Redundancy is a situation where an employee’s job is no longer required due to changes in business operations.
Their redundancy calculation will depend on a variety of factors, such as the employee’s age, employee’s length of service, the size of the business and any specific rules which may apply under the relevant industrial instrument.
So how does payroll apply redundancy rules for employees who have reached the pension age?
Where the employee has reached pension age at the time of termination, the redundancy is not considered as a genuine redundancy.
A non-genuine redundancy occurs when the employee has reached the pension age or older on the day of dismissal.
Here are some steps to apply in payroll:
- If an employee’s job is being made redundant, you need to refer to the age of the individual at the time of the redundancy.
- Refer to the ‘pension age’ chart to see if they have reached the pension age or not.

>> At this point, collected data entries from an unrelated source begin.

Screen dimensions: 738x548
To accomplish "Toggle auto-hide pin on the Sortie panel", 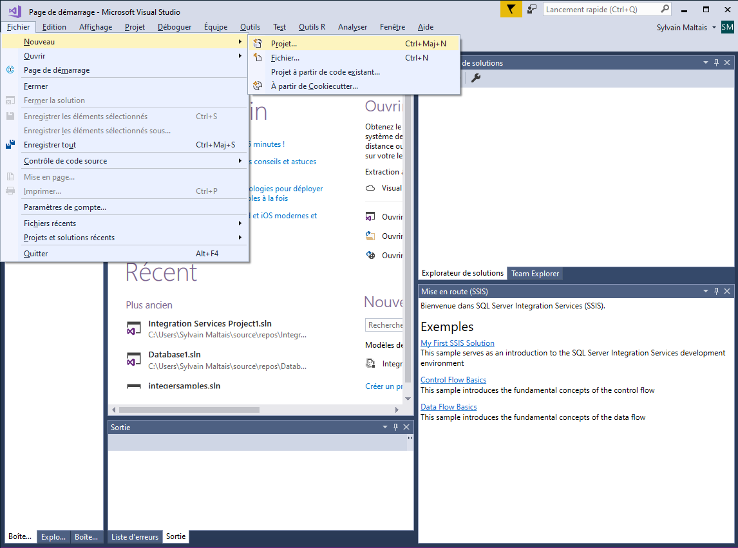I will [x=395, y=426].
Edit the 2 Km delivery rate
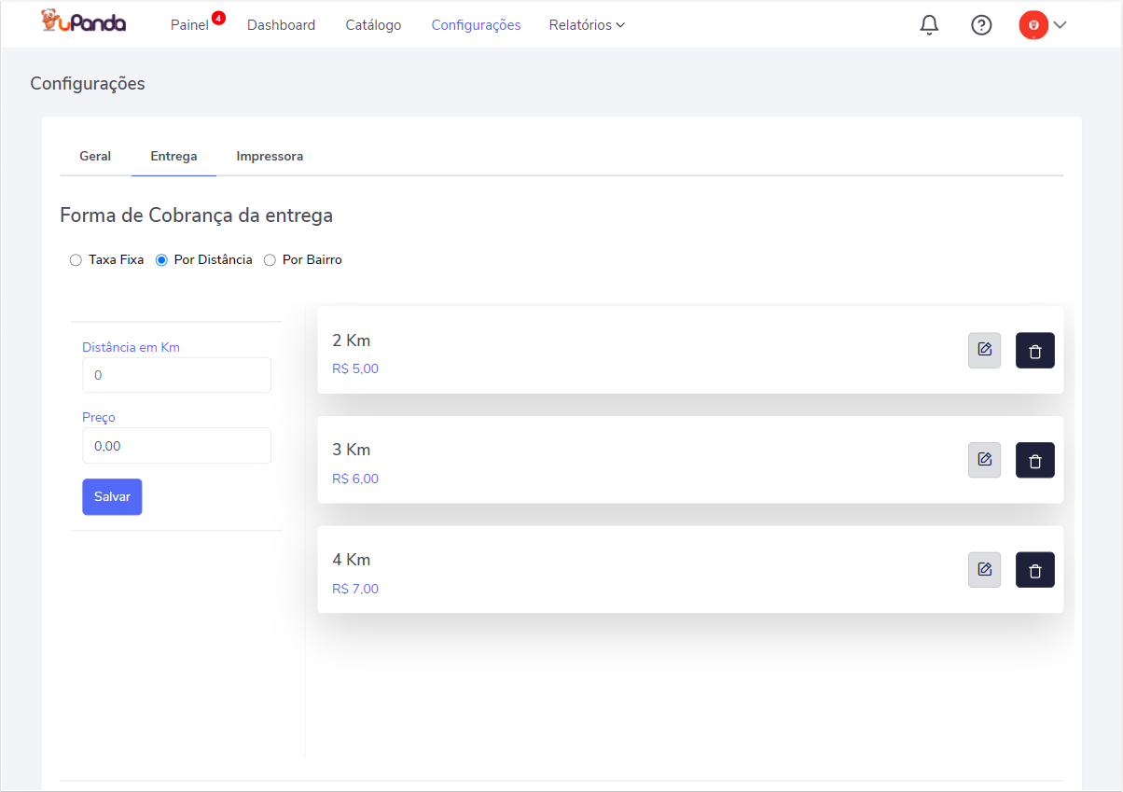 tap(984, 351)
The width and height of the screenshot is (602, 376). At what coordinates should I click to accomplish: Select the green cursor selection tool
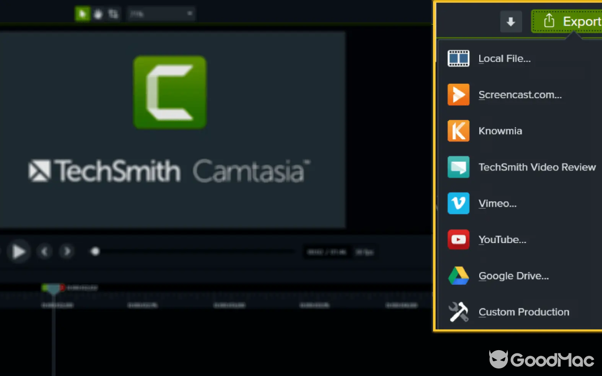[x=82, y=14]
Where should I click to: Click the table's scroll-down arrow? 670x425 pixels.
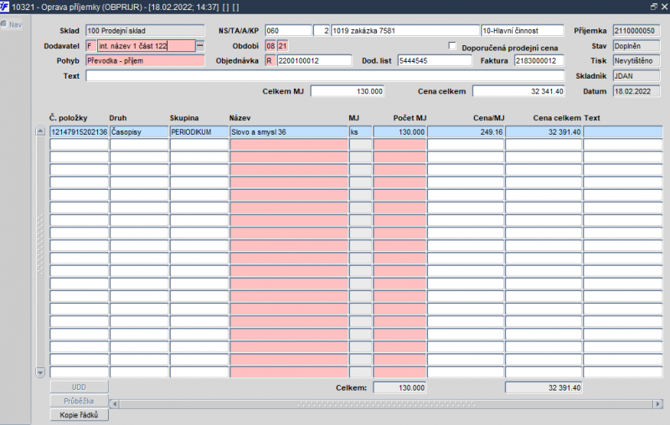40,371
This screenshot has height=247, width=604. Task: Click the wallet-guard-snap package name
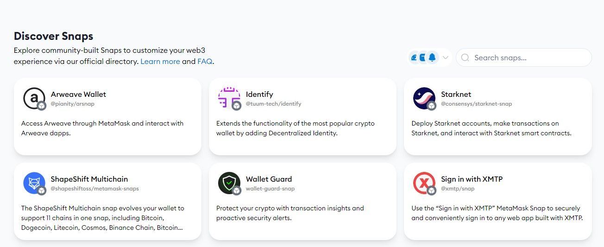[x=270, y=189]
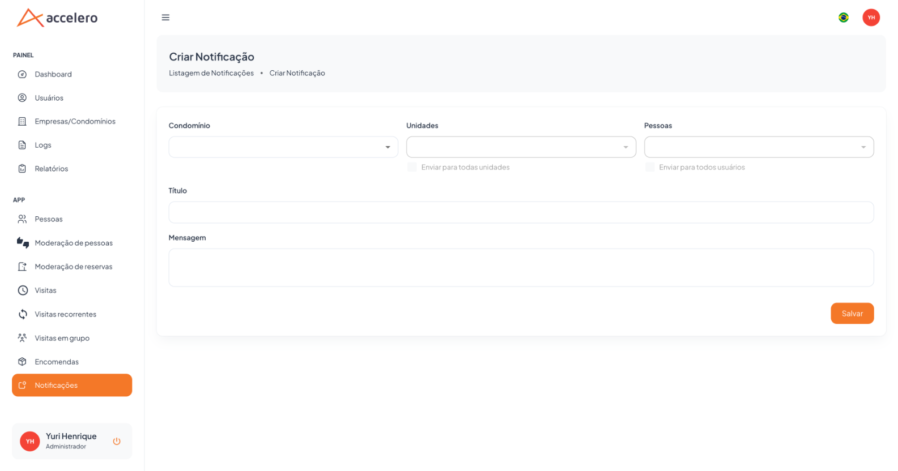
Task: Click the hamburger menu icon
Action: point(165,18)
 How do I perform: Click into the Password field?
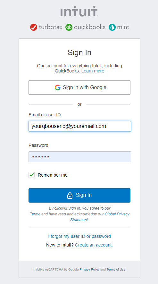pyautogui.click(x=80, y=157)
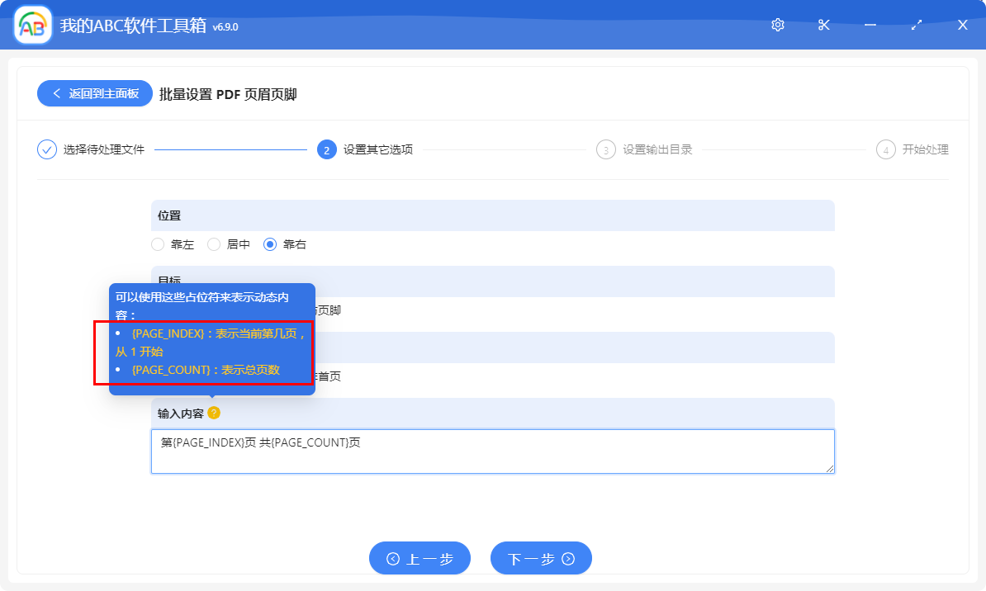The width and height of the screenshot is (986, 591).
Task: Select the 靠右 position radio button
Action: (270, 243)
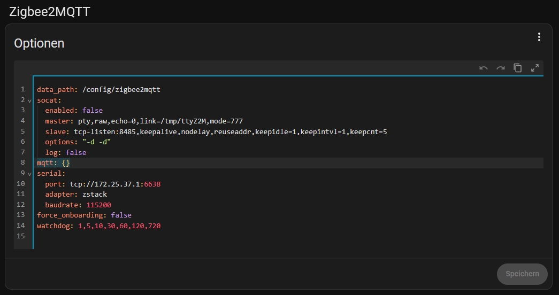Click the socat options "-d -d" string
This screenshot has width=559, height=295.
(x=97, y=142)
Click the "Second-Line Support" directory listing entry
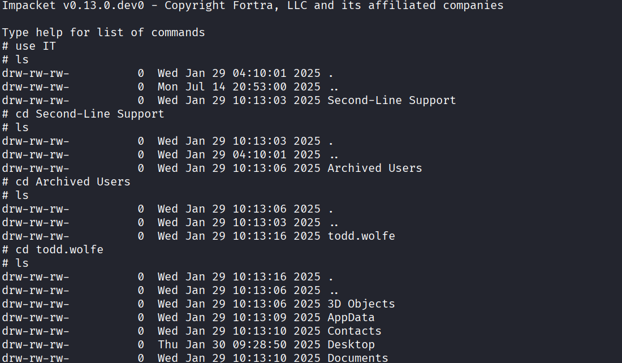Viewport: 622px width, 363px height. pos(391,101)
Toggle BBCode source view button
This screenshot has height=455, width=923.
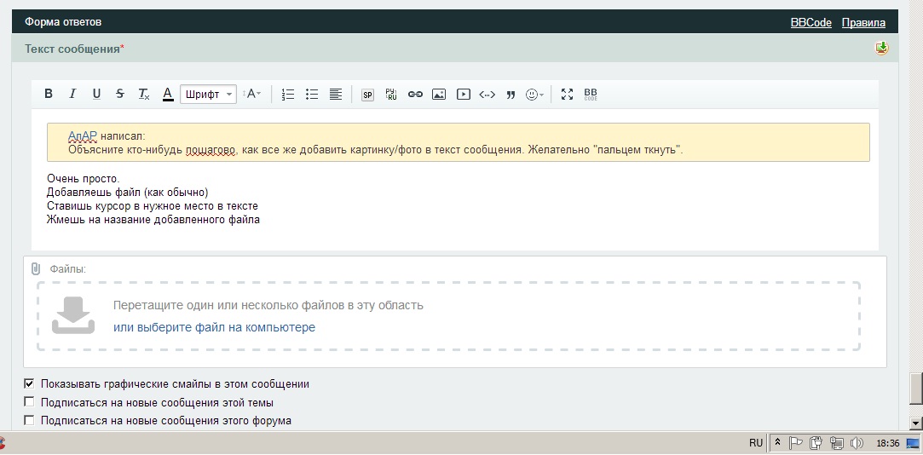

- If they are less than the pension age, then they are eligible for the tax concessions of a genuine redundancy.
- If they are at, or over the pension age, then they are not eligible for the concessions of a genuine redundancy.
Table 1.1: Pension age for men and women (the Social Security Act 1991):
|Date of Birth||Age pension qualifying age|
|1 July 1952 to 31 December 1953||65 years and 6 months|
|1 January 1954 to 30 June 1955||66 years|
|1 July 1955 to 31 December 1956||66 years and 6 months|
|On or after 1 January 1957||67 years|
Here are some examples following the above steps:
Angus was born on 1 August 1952 and is 69 years of age at the time of redundancy.
Angus is well over the pension age according to table 1.1. As a result, Angus is not eligible for the concessions of a genuine redundancy. Any items, which would have been lump sum D, now becomes an excluded ETP (code R).
Angus has a remaining annual leave and long service leave balance to be paid out as well. Because the balance was accrued from 18/8/93, it will be taxed at marginal rates like a resignation.
Tips for payroll:
The pension age chart is not the same as the preservation age chart.
- The pension age chart is used to determine if an employee is eligible for the concessions of a genuine redundancy
- The preservation age chart is used to determine the tax on an ETP.
I thought the age criteria was 65 at the time of redundancy?
On 29 October 2019, changes to the age employees can access concessional tax treatment for genuine redundancy, and early retirement scheme payments became law. The age-based limit of 65 years old was changed to the age pension age at the time of redundancy.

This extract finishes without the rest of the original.